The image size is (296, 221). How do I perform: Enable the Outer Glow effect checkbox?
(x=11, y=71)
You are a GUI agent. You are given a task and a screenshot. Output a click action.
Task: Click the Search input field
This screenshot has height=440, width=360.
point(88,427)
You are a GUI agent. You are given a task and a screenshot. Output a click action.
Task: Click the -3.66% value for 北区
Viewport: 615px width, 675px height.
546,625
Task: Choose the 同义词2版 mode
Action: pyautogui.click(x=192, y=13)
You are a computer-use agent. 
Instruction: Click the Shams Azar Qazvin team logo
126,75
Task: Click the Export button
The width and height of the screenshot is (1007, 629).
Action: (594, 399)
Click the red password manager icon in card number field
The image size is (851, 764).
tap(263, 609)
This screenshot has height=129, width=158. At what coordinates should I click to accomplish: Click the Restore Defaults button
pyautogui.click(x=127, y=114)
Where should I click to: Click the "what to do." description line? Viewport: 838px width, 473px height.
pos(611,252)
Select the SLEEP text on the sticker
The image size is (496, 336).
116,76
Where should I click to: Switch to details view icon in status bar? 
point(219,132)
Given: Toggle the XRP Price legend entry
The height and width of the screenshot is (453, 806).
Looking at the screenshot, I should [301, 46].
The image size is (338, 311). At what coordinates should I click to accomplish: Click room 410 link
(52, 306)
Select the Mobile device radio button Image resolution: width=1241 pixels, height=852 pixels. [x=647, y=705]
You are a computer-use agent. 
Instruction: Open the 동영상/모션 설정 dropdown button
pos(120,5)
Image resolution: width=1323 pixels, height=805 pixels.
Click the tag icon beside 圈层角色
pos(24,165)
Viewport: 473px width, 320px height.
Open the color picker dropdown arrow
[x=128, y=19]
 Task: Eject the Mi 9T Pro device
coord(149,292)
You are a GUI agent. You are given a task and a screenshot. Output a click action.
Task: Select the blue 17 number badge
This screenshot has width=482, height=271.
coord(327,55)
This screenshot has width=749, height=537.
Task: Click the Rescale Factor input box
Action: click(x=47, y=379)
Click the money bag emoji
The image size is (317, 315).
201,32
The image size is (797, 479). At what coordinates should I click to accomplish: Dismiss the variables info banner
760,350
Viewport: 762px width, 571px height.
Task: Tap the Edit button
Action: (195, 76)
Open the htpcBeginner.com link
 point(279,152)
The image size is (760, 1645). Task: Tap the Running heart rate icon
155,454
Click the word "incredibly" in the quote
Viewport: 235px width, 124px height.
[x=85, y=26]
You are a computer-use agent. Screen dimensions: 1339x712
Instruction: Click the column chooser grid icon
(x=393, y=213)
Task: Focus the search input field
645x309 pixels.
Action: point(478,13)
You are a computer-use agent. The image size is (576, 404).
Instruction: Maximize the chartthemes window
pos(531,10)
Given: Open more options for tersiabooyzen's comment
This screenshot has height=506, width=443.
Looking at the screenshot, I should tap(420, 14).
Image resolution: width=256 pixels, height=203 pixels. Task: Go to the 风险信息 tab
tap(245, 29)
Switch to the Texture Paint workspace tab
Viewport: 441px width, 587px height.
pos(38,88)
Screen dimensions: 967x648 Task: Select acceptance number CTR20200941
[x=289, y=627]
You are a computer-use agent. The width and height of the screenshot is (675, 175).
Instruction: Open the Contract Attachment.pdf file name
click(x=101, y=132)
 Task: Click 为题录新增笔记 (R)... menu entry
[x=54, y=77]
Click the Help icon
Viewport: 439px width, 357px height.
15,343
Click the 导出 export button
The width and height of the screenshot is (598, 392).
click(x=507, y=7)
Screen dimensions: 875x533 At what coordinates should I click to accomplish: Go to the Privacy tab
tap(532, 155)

........

The records above should be restated exactly, line for line.

The image size is (296, 221). How do I perform: Enable the Outer Glow effect checkbox?
(x=11, y=71)
You are a GUI agent. You are given a task and a screenshot. Output a click action.
Task: Click the Search input field
This screenshot has height=440, width=360.
point(88,427)
You are a GUI agent. You are given a task and a screenshot. Output a click action.
Task: Click the -3.66% value for 北区
Viewport: 615px width, 675px height.
546,625
Task: Choose the 同义词2版 mode
Action: pyautogui.click(x=192, y=13)
You are a computer-use agent. 
Instruction: Click the Shams Azar Qazvin team logo
126,75
Task: Click the Export button
The width and height of the screenshot is (1007, 629).
Action: (594, 399)
Click the red password manager icon in card number field
The image size is (851, 764).
tap(263, 609)
This screenshot has height=129, width=158. At what coordinates should I click to accomplish: Click the Restore Defaults button
pyautogui.click(x=127, y=114)
Where should I click to: Click the "what to do." description line? Viewport: 838px width, 473px height.
pos(611,252)
Select the SLEEP text on the sticker
The image size is (496, 336).
116,76
Where should I click to: Switch to details view icon in status bar? 
point(219,132)
Given: Toggle the XRP Price legend entry
The height and width of the screenshot is (453, 806).
Looking at the screenshot, I should [301, 46].
The image size is (338, 311). At what coordinates should I click to accomplish: Click room 410 link
(52, 306)
Select the Mobile device radio button Image resolution: width=1241 pixels, height=852 pixels. [x=647, y=705]
You are a computer-use agent. 
Instruction: Open the 동영상/모션 설정 dropdown button
pos(120,5)
Image resolution: width=1323 pixels, height=805 pixels.
Click the tag icon beside 圈层角色
pos(24,165)
Viewport: 473px width, 320px height.
Open the color picker dropdown arrow
[x=128, y=19]
 Task: Eject the Mi 9T Pro device
coord(149,292)
You are a GUI agent. You are given a task and a screenshot. Output a click action.
Task: Select the blue 17 number badge
This screenshot has width=482, height=271.
coord(327,55)
This screenshot has width=749, height=537.
Task: Click the Rescale Factor input box
Action: click(x=47, y=379)
Click the money bag emoji
The image size is (317, 315).
201,32
The image size is (797, 479). At what coordinates should I click to accomplish: Dismiss the variables info banner
760,350
Viewport: 762px width, 571px height.
Task: Tap the Edit button
Action: (195, 76)
Open the htpcBeginner.com link
 point(279,152)
The image size is (760, 1645). Task: Tap the Running heart rate icon
155,454
Click the word "incredibly" in the quote
Viewport: 235px width, 124px height.
[x=85, y=26]
You are a computer-use agent. Screen dimensions: 1339x712
Instruction: Click the column chooser grid icon
(x=393, y=213)
Task: Focus the search input field
645x309 pixels.
Action: point(478,13)
You are a computer-use agent. The image size is (576, 404).
Instruction: Maximize the chartthemes window
pos(531,10)
Given: Open more options for tersiabooyzen's comment
This screenshot has height=506, width=443.
Looking at the screenshot, I should tap(420, 14).
Image resolution: width=256 pixels, height=203 pixels. Task: Go to the 风险信息 tab
tap(245, 29)
Switch to the Texture Paint workspace tab
Viewport: 441px width, 587px height.
pos(38,88)
Screen dimensions: 967x648 Task: Select acceptance number CTR20200941
[x=289, y=627]
You are a computer-use agent. The width and height of the screenshot is (675, 175).
Instruction: Open the Contract Attachment.pdf file name
click(x=101, y=132)
 Task: Click 为题录新增笔记 (R)... menu entry
[x=54, y=77]
Click the Help icon
Viewport: 439px width, 357px height.
15,343
Click the 导出 export button
The width and height of the screenshot is (598, 392).
click(x=507, y=7)
Screen dimensions: 875x533 At what coordinates should I click to accomplish: Go to the Privacy tab
tap(532, 155)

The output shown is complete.